Dive Brief:
- Two out of three (67%) small businesses have raised prices during the past 12 months and 85% are concerned about the persistence of the highest inflation in 40 years, according to a quarterly survey by the U.S. Chamber of Commerce and MetLife.
- In an effort to adjust to rising prices, four out of 10 (41%) small businesses have cut staff during the past year, while 39% have taken out a loan, according to the survey.

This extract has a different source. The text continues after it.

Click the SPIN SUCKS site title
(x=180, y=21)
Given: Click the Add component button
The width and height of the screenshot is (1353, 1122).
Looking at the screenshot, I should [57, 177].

One in three small business owners (33%) rank inflation as their No. 1 challenge, a 10 percentage point jump compared with the survey last quarter.
- "Inflation is top of mind for small businesses as it continues to limit their purchasing power, forcing small businesses to raise their prices and absorb higher costs within already thin margins," according to Tom Sullivan, the U.S. Chamber's vice president for small business policy.
Dive Insight:
CFOs at companies of all sizes face increasing signs that high inflation is becoming entrenched, forcing a review of fundamental business planning including pricing, wages and capital allocation.

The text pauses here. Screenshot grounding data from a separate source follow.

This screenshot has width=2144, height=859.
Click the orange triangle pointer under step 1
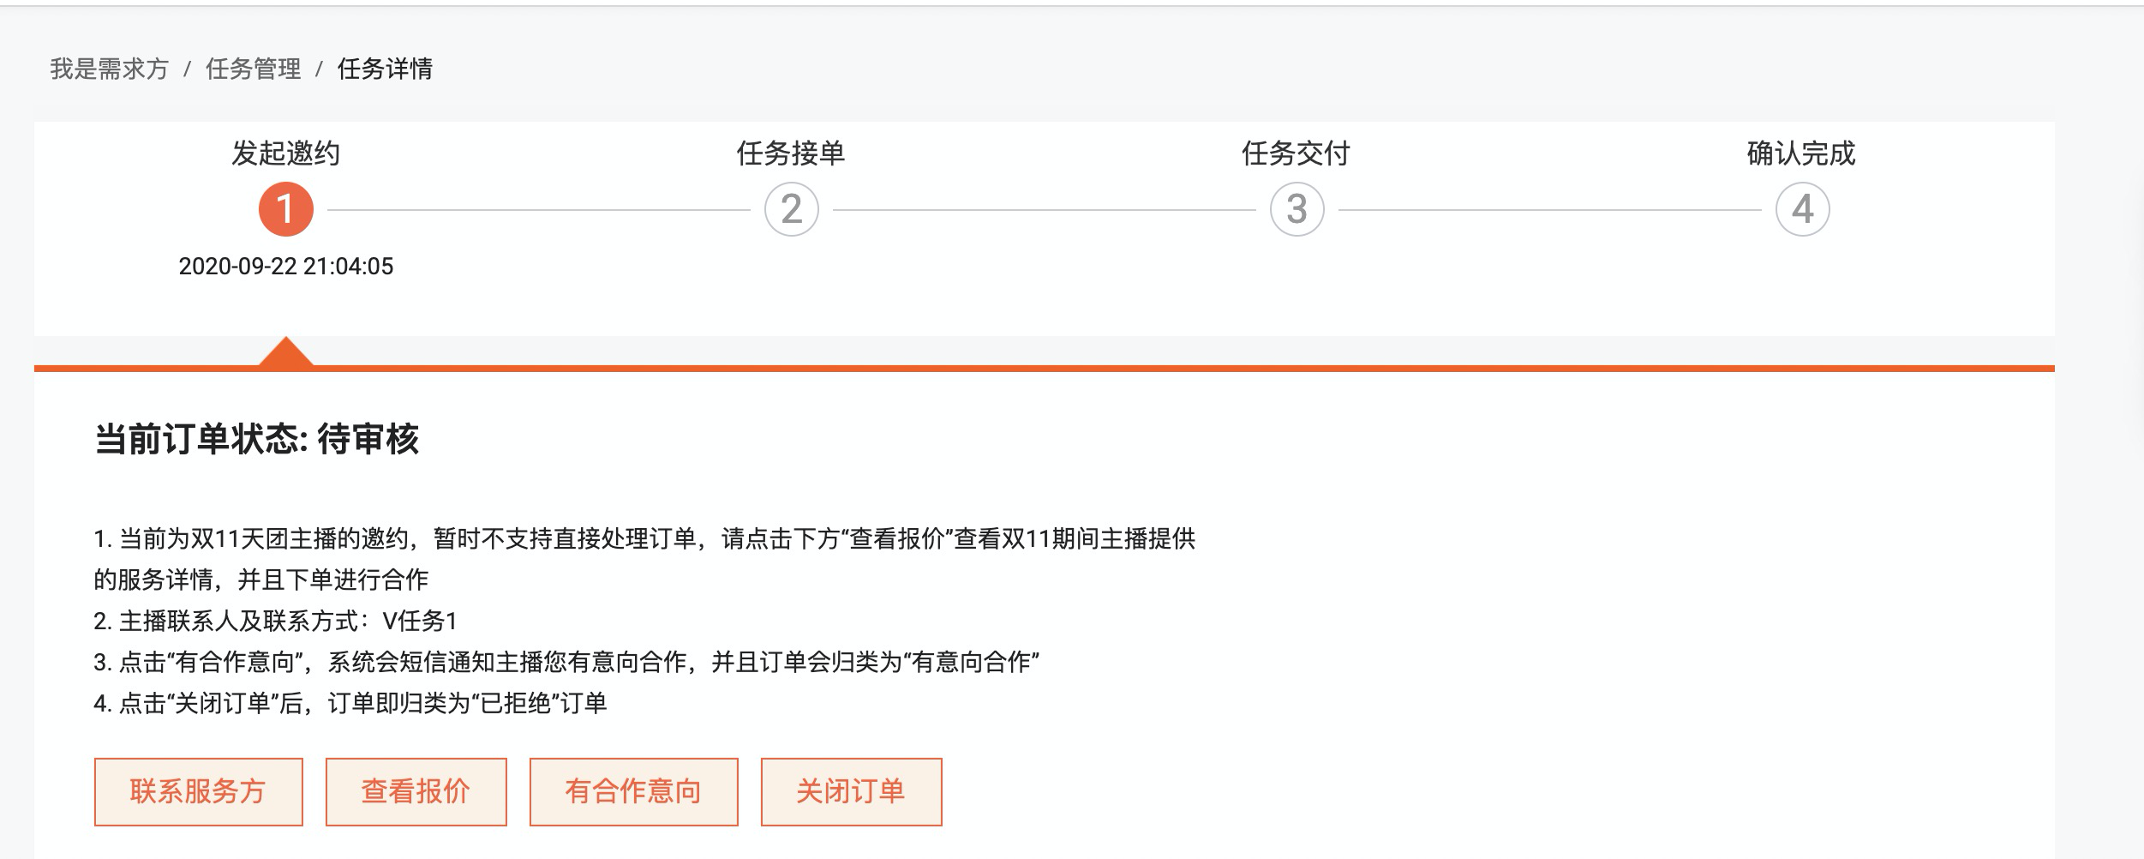click(286, 352)
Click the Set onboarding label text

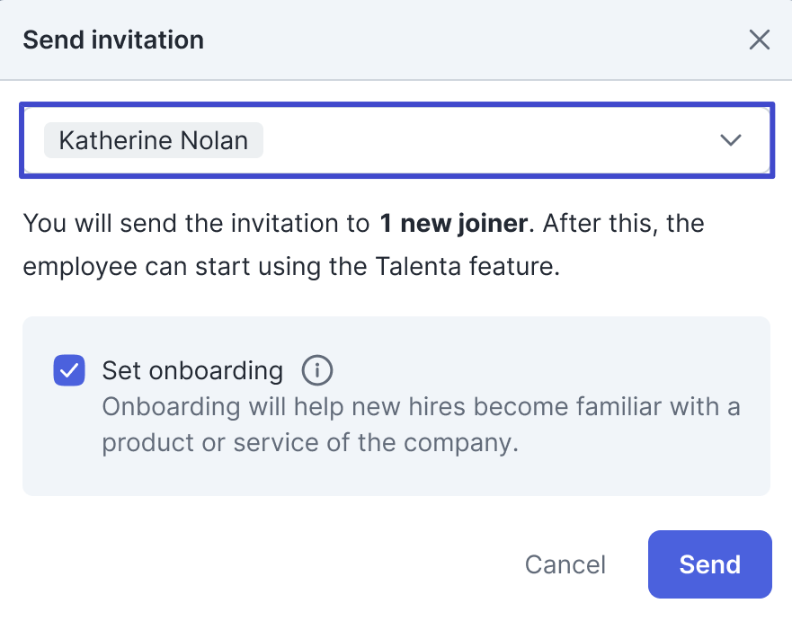(x=192, y=370)
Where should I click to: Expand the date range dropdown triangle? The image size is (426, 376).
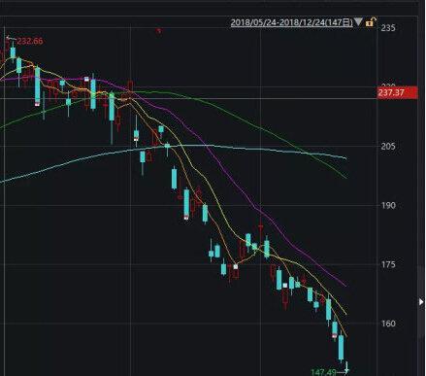(x=358, y=22)
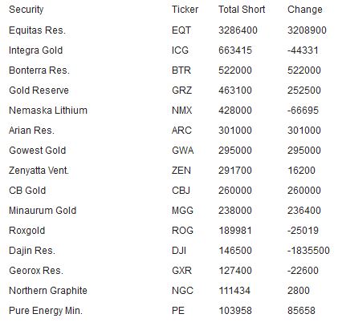This screenshot has height=326, width=338.
Task: Click the NMX ticker symbol
Action: (181, 111)
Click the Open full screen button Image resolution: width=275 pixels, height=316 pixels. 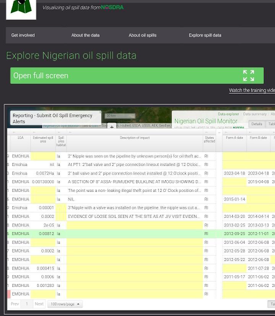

"Broad-based price increases have become normal across the economy," according to Neil Bradley, the chamber's chief policy officer and head of strategic advocacy. "Supply chain disruptions, energy prices and a persistent shortage of labor are all coming together at a time of sustained demand to force prices up."
The rising cost of inputs has prompted companies to pass on higher prices to consumers. The producer price index for final demand, a measure of what suppliers charge, soared 10% in February from the prior year as the pandemic continued to crimp supply chains in industries ranging from housing to technology to autos.
Meanwhile, the consumer price index (CPI) rose last month at a 7.9% annual rate, the fastest pace in four decades, according to the Labor Department.
"Larger companies can often delay price increases even when their input costs increase through efficiencies and reductions in margin," Bradley said, adding that such forbearance is usually more difficult for smaller companies.
“What we are seeing right now is that the inflationary pressures are so great and so broad-based that companies are being forced to raise prices regardless of their size,” Bradley said in an email response to questions.
Gas price surges, sparked by Russia's invasion of Ukraine in February, are also dealing small businesses a heavy blow. High prices at the pump have hurt 68% of small businesses, according to Alignable data, and 66% of restaurants report they are struggling due to gas costs. This uptick, combined with an inflated cost of goods, are pinching restaurants that are still recovering from pandemic disruption.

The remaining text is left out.